In general hard skill courses (engineering, finance) help much more than soft (communications, marketing)

For e.g. someone with an engineering degree or finance / quant but has great communication / presentation skills has a big advantage. Besides, with good training, it's not incredibly hard to gain some of those presentation skills and more structured approach to marketing. But you can't graduate with marketing and hope to become someone proficient in finance with some "training", just sayin'.

 

You are going to need some programming or graphic design skills to get into the ad world, especially if you wanna be a UX designer or something similar. Stuff like PHP, javascript and HTML will help you immensely break into this business. Don't waste your time doing something that you don't want to do just because it's 'safer,' you will regret that decision and ultimately go back to do what you are passionate about but this time you'll be 5 years older, already in debt and likely have way more responsibilities.

This to all my hatin' folks seeing me getting guac right now..
 

There is a lot of good advice here, but some is a little off base. As bankerella pointed out there is a huge difference betweem marketing and pr or advertising. Marketing isn't generally all that creative. When done well (not always the case) it is much more analytical, for example - determining which business publication gives me the best ROI for my $.

The only College majors I would consider at this point at engineering, sciences, accounting, finance, pre-law or CS. The rest, with some exceptions, are usually not worth it unless you want to teach.

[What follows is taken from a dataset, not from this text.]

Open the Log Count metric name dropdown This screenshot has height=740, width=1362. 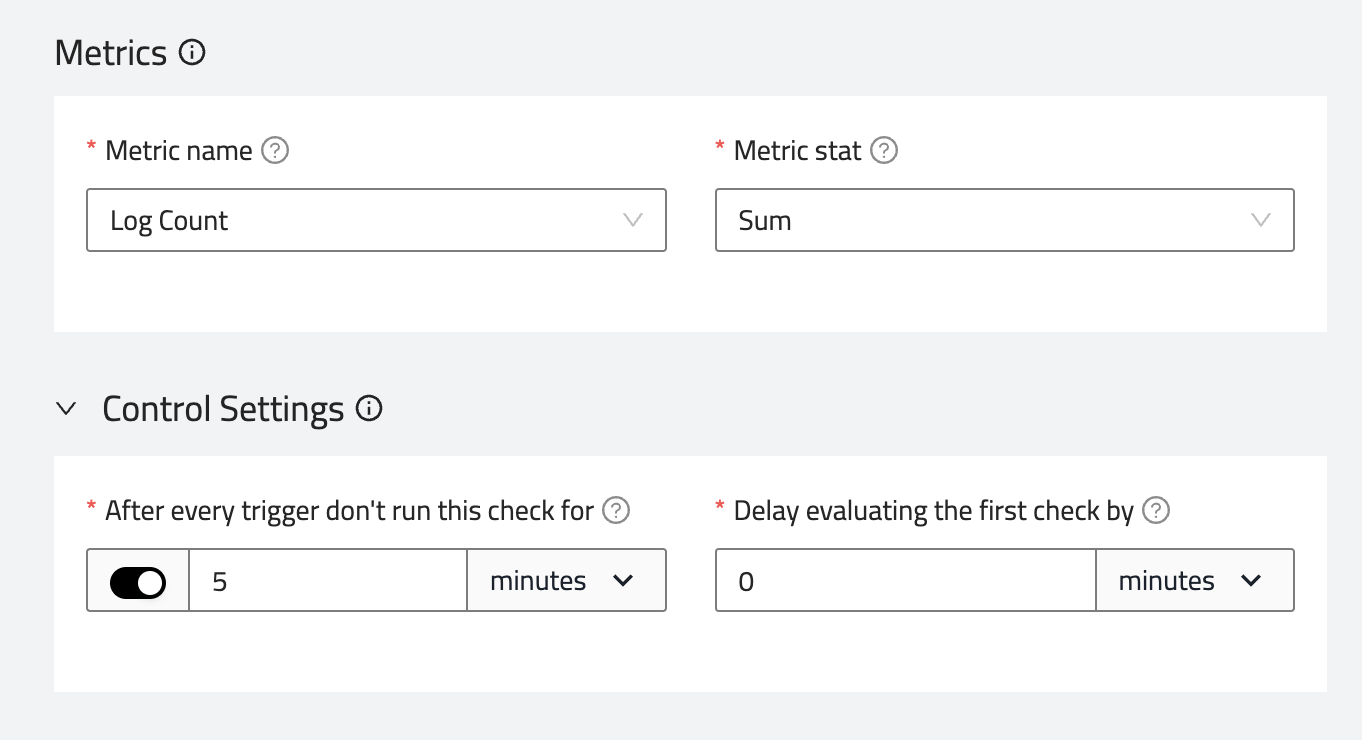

Also, Ron Paul was harsh, but not too far from the truth. Crappy accounting majors end up working shitty jobs at retail banks, small offices, small companies, etc... Crappy marketing majors end up selling cell phones at the mall.

You can get decent Marketing jobs out of undergrad, but it's very difficult and not very structured. The other majors I listed are much more structured. For example, I am an accounting major working in corporate finance at a F500. 2 years ago I was offered a decent promotion into our marketing group. I turned it down, but since we don't even hire undergrad marketers I don't even know how else you'd get those roles 5 years out of school.

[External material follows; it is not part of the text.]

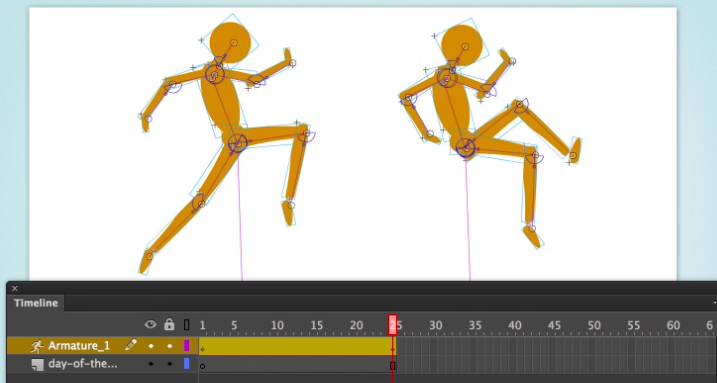717x383 pixels.
Task: Click the red playhead at frame 25
Action: click(392, 324)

Brutalguide is right and wrong. Product Management is a great career, but how do you get that role? Certainly not only by being a marketing undergrad. From what I see it's usually some other technical or analytical roles first.

Also, most of these awesome marketing roles require MBAs. Doing something else as an undergrad and then getting a marketing MBA is a great career path. I think this is more likely to get you where Brutalguide was talking about. I actually might do this myself.

twitter: @CorpFin_Guy
 
MonkeyMath:
I work in marketing. I sit in front of SAS all day and build models.

Agreed. My job is sort of a hybrid of finance/marketing, but all of the 'marketing' work I do involves analyzing ROI of ad campaigns and doing statistical testing, sort of what bankerella was saying. Don't get me wrong, I like what I do and its interesting work, pays pretty well, but its not like an episode of Mad Men. I was a Finance/Econ undergrad, don't think I would have even gotten past the resume screen for this if I had been a Marketing undergrad. Having had to do it on the fly, I think it's a lot easier to learn the concepts of 'marketing' (in the way that OP referred to it) on your own than it is the statisical/mathematical foundation of the other disciplines. I'd recommend going something more quant because of this, or at least doing a double of like Finance/Accounting/Econ and Marketing.

tl;dr: A finance/econ/accounting major can get a marketing job much more easily than the vice versa.

"Who am I? I'm the guy that does his job. You must be the other guy."